L’innato talento di Titina Maselli ha favorito lo sviluppo di un linguaggio unico, che colloca l’artista in modo riconoscibile nel panorama artistico internazionale: sebbene associata alla Scuola Romana, Titina Maselli non ha mai ufficializzato la propria appartenenza ad una particolare corrente pittorica, essendo capace altresì di affermarsi per un proprio linguaggio distintivo, risultato della contaminazione di più influenze stilistiche, tra cui pop art, futurismo, figurativismo ed astrattismo.

Titina Maselli è inoltre simbolo di internazionalità e il suo essere cosmopolita si riflette sia a livello figurativo, data la ricorrenza del soggetto urbano e dell’ambientazione della città, che nell’evoluzione della tecnica, risultato di molteplici contaminazioni culturali.

E proprio dinamismo, talento e internazionalità costituiscono valori cardine per Withers, di cui il lavoro di Titina Maselli rappresenta eccellente trasposizione visuale.

 

                                                     

                                                                                                                           Traliccio Tunisi, Flavio favelli, 2019

 

Il progetto WITHERS MEETS ART si propone inoltre di indagare il dialogo generazionale, attraverso la compresenza di artisti di differenti generazioni.
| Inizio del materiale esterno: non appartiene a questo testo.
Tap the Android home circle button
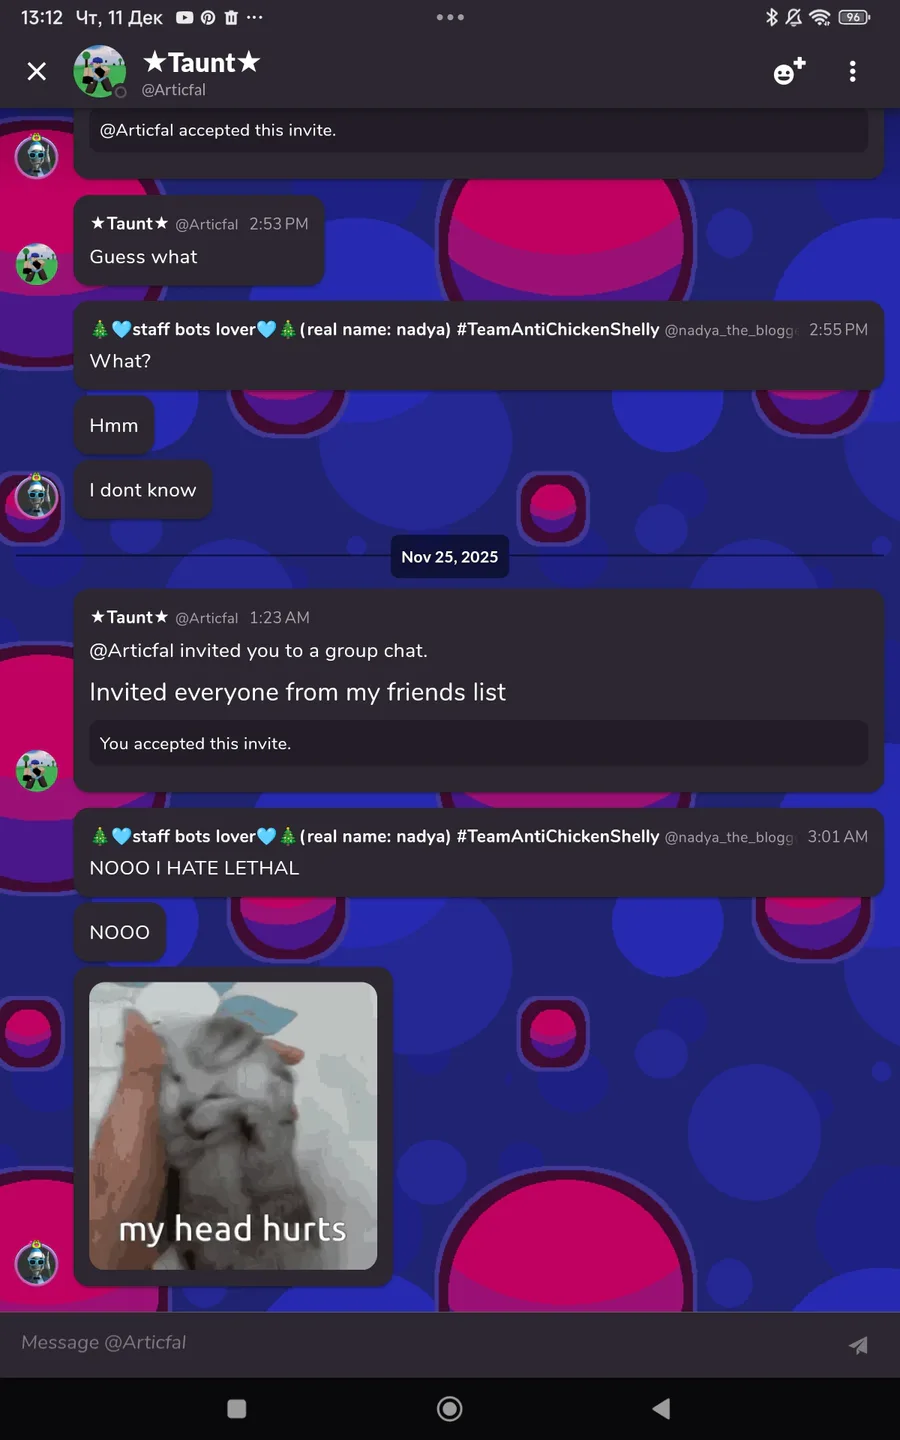The image size is (900, 1440). pos(450,1408)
Nel contesto di WITHERS MEETS ART II, ciò avviene mediante l’inclusione in mostra di un’opera scultorea inedita di Flavio Favelli (Firenze, 1967), artista tra i più influenti della sua generazione. Esclusivamente per Withers, l’artista propone una riproduzione del lavoro “Traliccio Tunisi”, esposto a Ca’ Rezzonico nell’ambito della mostra “Il Bello Inverso”, collaterale alla 58° Biennale di Venezia. L’opera, realizzata con grate in ferro attraverso cui si può guardare il contesto architettonico, richiama il tema del movimento, trasformandosi in funzione della luce del  giorno ed offrendo una prospettiva di visione innovativa dell’architettura circostante, come fosse una finestra sul mondo.

 

Denominatore comune delle opere in mostra è un'associazione al concetto eracliteo di Panta Rei secondo cui "tutto scorre" in un'ottica di continuo movimento e cambiamento. Tale principio, identificato quale sintesi perfetta del proprio lavoro dalla stessa Titina Maselli, è presente anche nel lavoro di Flavio Favelli, che, offrendo nuova vita a materiali e oggetti ormai in disuso, evidenzia l'ottica di costante flusso e trasformazione della realtà contemporanea.